Secure Your Network with a Managed Private Certificate Authority
Managing certificate authority infrastructure in-house means running servers, maintaining HSMs, patching software, and staffing PKI specialists. For most organizations, this is overhead that pulls resources away from higher-priority security initiatives.
SecureW2 JoinNow Dynamic PKI is a cloud-native private certificate authority that handles CA operations, certificate lifecycle management, and identity integration as a managed service. It pairs with JoinNow Cloud RADIUS to deliver certificate-based Wi-Fi and VPN authentication without on-premises infrastructure.
- Create and manage multiple private CAs from a single cloud console
- Auto-enroll managed devices through Intune, Jamf, Kandji, and Google Workspace using SCEP and ACME Device Attestation (ACME DA)
- Onboard BYOD devices with JoinNow MultiOS — a self-service portal that provisions certificates across every major OS
- Revoke certificates in real time when users are disabled or devices fall out of compliance in Entra ID, Okta, or Google Workspace
- Detect anomalous certificate activity with CertIQ ML Anomaly Detection
Schedule a demo to see how SecureW2 replaces legacy PKI and password-based authentication with a managed private certificate authority.
Frequently Asked Questions
What is the difference between a root CA and an intermediate CA?

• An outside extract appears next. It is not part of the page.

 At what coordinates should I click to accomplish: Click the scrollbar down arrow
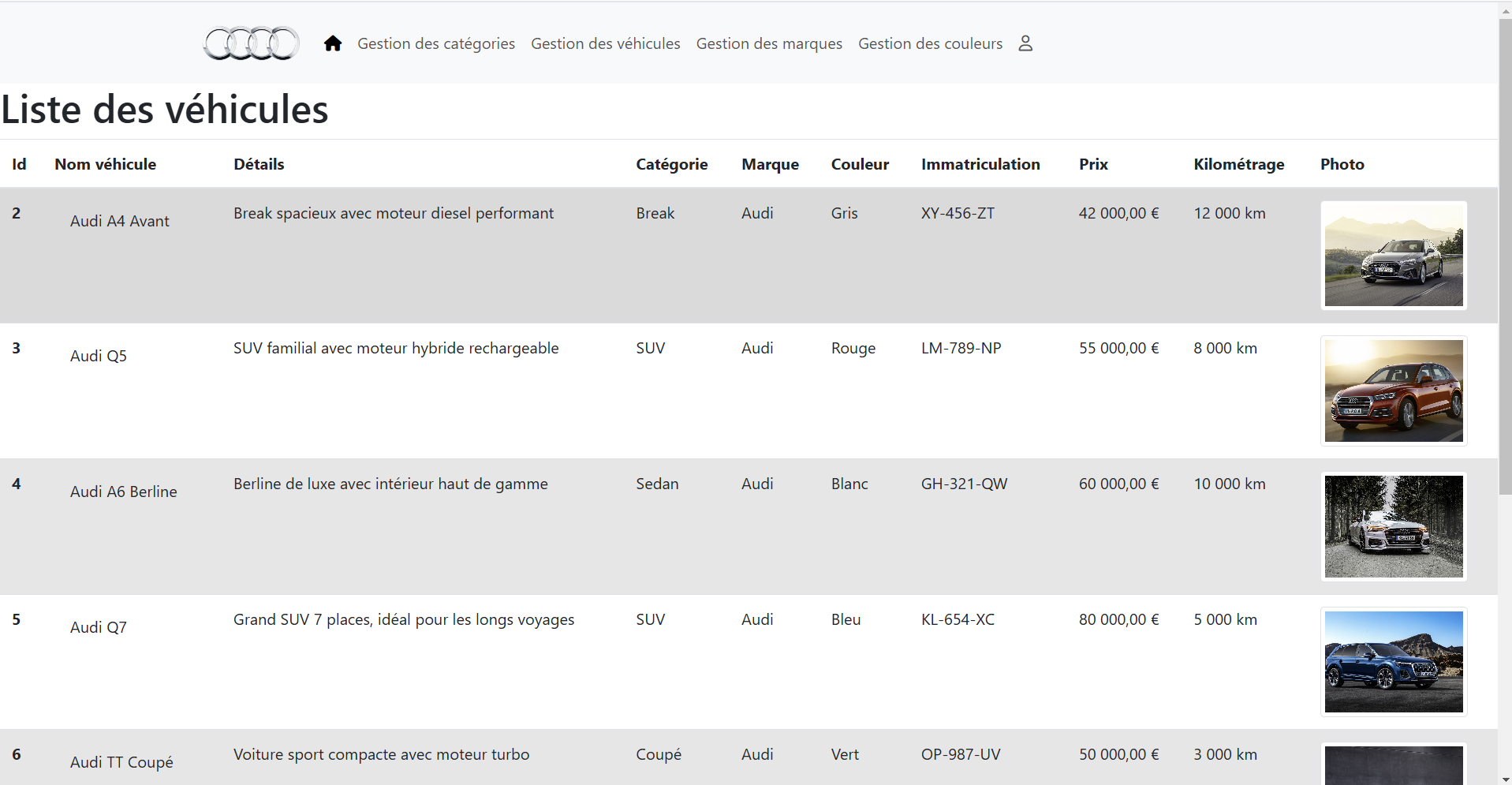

A root CA is the top-level authority in a certificate hierarchy. Its certificate is self-signed and pre-installed in trust stores. An intermediate CA receives its certificate from the root CA and handles day-to-day certificate issuance. This separation protects the root key -- if an intermediate CA is compromised, its certificate can be revoked without affecting the root.

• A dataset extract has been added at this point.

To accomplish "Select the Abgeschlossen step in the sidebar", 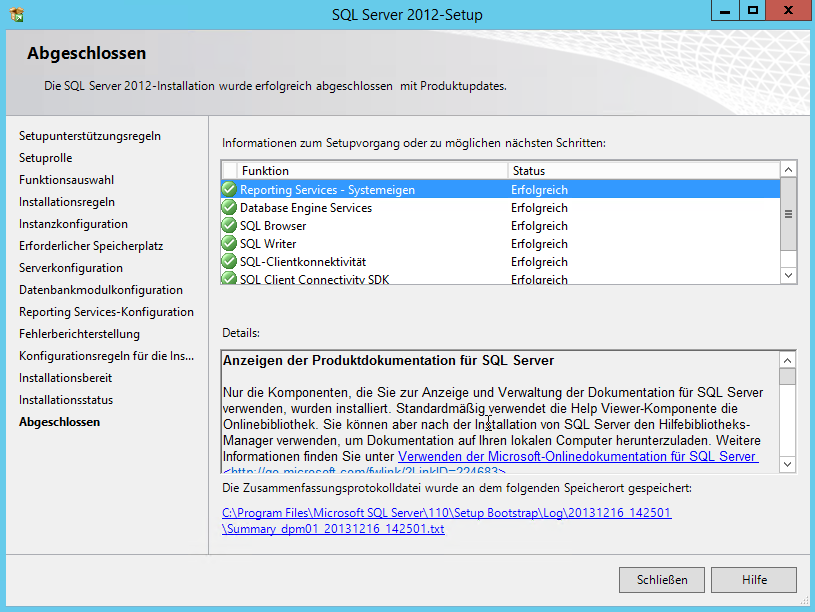I will click(x=59, y=422).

Can a certificate authority issue certificates for Wi-Fi authentication?
Yes. Private certificate authorities issue client certificates used for 802.1X authentication with EAP-TLS. The device presents its certificate to a RADIUS server instead of a username and password. This approach eliminates credential theft, simplifies the user experience, and provides stronger device identity verification than password-based protocols like PEAP-MSCHAPv2.

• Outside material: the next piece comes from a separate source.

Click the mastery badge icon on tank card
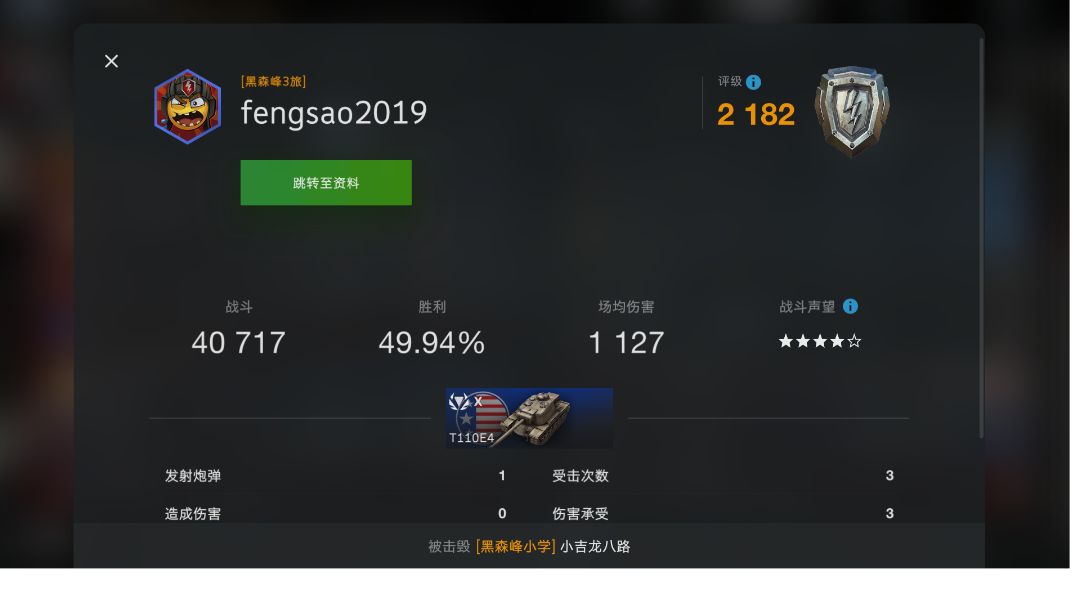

What happens when a certificate authority is compromised?
If a CA's private key is compromised, every certificate it has issued is potentially untrustworthy. The compromised CA's certificate must be revoked, and all end-entity certificates it signed must be reissued by a different CA. A hierarchical model with offline root keys and short-lived intermediate CAs limits the blast radius of a compromise.
How is a private certificate authority different from a self-signed certificate?
A private CA issues certificates within a defined trust hierarchy -- it has a root certificate, can have intermediate CAs, and supports full lifecycle management (enrollment, renewal, revocation). A self-signed certificate has no issuing authority and no revocation mechanism. Private CAs are auditable and scalable; self-signed certificates are not.
Do certificate authorities work with Continuous Trust architectures?
Certificate-based authentication is a core component of Zero Trust implementations. Certificates provide non-exportable, hardware-bound device identity that cannot be phished or shared. When combined with real-time posture checks from an IdP or endpoint security platform, certificate-based authentication satisfies the "never trust, always verify" principle at the network layer.